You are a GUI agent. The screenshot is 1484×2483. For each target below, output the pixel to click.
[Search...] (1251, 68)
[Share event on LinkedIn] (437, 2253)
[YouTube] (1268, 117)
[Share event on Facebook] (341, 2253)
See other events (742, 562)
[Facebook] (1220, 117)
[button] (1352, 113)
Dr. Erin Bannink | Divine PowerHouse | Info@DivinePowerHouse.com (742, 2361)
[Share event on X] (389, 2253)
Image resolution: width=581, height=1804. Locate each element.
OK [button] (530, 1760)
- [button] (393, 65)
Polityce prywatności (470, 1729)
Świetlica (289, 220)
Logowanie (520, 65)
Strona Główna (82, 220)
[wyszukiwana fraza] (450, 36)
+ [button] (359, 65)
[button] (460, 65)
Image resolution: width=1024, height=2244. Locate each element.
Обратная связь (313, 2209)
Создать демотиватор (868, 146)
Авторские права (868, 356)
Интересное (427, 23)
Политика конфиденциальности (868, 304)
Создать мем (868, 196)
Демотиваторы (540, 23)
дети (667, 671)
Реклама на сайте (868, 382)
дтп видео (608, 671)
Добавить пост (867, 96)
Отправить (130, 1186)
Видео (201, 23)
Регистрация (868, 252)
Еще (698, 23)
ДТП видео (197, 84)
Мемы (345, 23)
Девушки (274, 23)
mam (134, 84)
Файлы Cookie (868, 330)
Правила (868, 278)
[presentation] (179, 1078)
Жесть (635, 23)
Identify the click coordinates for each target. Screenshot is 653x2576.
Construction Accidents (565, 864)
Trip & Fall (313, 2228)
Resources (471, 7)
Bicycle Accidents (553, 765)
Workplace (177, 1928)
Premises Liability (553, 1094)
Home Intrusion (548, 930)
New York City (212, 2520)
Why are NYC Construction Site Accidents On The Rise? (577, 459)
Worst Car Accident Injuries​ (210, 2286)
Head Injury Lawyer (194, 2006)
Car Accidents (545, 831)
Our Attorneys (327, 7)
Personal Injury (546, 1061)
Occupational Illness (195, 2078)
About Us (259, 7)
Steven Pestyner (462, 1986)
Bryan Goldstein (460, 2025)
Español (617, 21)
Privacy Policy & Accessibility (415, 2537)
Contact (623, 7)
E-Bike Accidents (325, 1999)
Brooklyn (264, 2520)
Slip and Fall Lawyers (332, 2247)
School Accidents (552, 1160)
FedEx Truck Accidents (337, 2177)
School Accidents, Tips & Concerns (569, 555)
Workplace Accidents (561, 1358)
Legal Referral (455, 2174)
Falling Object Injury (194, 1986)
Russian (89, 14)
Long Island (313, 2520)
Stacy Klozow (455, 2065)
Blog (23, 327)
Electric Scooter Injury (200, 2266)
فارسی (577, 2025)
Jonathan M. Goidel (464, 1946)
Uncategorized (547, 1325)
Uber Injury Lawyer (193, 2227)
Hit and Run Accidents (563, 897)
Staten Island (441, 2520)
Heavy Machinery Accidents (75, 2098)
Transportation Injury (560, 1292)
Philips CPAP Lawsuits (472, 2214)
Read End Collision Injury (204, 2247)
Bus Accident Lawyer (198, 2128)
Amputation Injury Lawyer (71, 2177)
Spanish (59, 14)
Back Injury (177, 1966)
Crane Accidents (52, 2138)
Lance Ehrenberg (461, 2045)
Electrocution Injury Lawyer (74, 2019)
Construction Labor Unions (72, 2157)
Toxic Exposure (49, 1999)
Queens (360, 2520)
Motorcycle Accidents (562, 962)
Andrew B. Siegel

▬▬▬

### Problem to solve
Rewrite every line of the listing above, replacing "Brooklyn" with "Bronx" and leaving everything else unchanged.

### Answer to this task
You are a GUI agent. The screenshot is 1484×2483. For each target below, output the pixel to click.
[Search...] (1251, 68)
[Share event on LinkedIn] (437, 2253)
[YouTube] (1268, 117)
[Share event on Facebook] (341, 2253)
See other events (742, 562)
[Facebook] (1220, 117)
[button] (1352, 113)
Dr. Erin Bannink | Divine PowerHouse | Info@DivinePowerHouse.com (742, 2361)
[Share event on X] (389, 2253)
Image resolution: width=581, height=1804. Locate each element.
OK [button] (530, 1760)
- [button] (393, 65)
Polityce prywatności (470, 1729)
Świetlica (289, 220)
Logowanie (520, 65)
Strona Główna (82, 220)
[wyszukiwana fraza] (450, 36)
+ [button] (359, 65)
[button] (460, 65)
Image resolution: width=1024, height=2244. Locate each element.
Обратная связь (313, 2209)
Создать демотиватор (868, 146)
Авторские права (868, 356)
Интересное (427, 23)
Политика конфиденциальности (868, 304)
Создать мем (868, 196)
Демотиваторы (540, 23)
дети (667, 671)
Реклама на сайте (868, 382)
дтп видео (608, 671)
Добавить пост (867, 96)
Отправить (130, 1186)
Видео (201, 23)
Регистрация (868, 252)
Еще (698, 23)
ДТП видео (197, 84)
Мемы (345, 23)
Девушки (274, 23)
mam (134, 84)
Файлы Cookie (868, 330)
Правила (868, 278)
[presentation] (179, 1078)
Жесть (635, 23)
Identify the click coordinates for each target. Screenshot is 653x2576.
Construction Accidents (565, 864)
Trip & Fall (313, 2228)
Resources (471, 7)
Bicycle Accidents (553, 765)
Workplace (177, 1928)
Premises Liability (553, 1094)
Home Intrusion (548, 930)
New York City (212, 2520)
Why are NYC Construction Site Accidents On The Rise? (577, 459)
Worst Car Accident Injuries​ (210, 2286)
Head Injury Lawyer (194, 2006)
Car Accidents (545, 831)
Our Attorneys (327, 7)
Personal Injury (546, 1061)
Occupational Illness (195, 2078)
About Us (259, 7)
Steven Pestyner (462, 1986)
Bryan Goldstein (460, 2025)
Español (617, 21)
Privacy Policy & Accessibility (415, 2537)
Contact (623, 7)
E-Bike Accidents (325, 1999)
Bronx (264, 2520)
Slip and Fall Lawyers (332, 2247)
School Accidents (552, 1160)
FedEx Truck Accidents (337, 2177)
School Accidents, Tips & Concerns (569, 555)
Workplace Accidents (561, 1358)
Legal Referral (455, 2174)
Falling Object Injury (194, 1986)
Russian (89, 14)
Long Island (313, 2520)
Stacy Klozow (455, 2065)
Blog (23, 327)
Electric Scooter Injury (200, 2266)
فارسی (577, 2025)
Jonathan M. Goidel (464, 1946)
Uncategorized (547, 1325)
Uber Injury Lawyer (193, 2227)
Hit and Run Accidents (563, 897)
Staten Island (441, 2520)
Heavy Machinery Accidents (75, 2098)
Transportation Injury (560, 1292)
Philips CPAP Lawsuits (472, 2214)
Read End Collision Injury (204, 2247)
Bus Accident Lawyer (198, 2128)
Amputation Injury Lawyer (71, 2177)
Spanish (59, 14)
Back Injury (177, 1966)
Crane Accidents (52, 2138)
Lance Ehrenberg (461, 2045)
Electrocution Injury Lawyer (74, 2019)
Construction Labor Unions (72, 2157)
Toxic Exposure (49, 1999)
Queens (360, 2520)
Motorcycle Accidents (562, 962)
Andrew B. Siegel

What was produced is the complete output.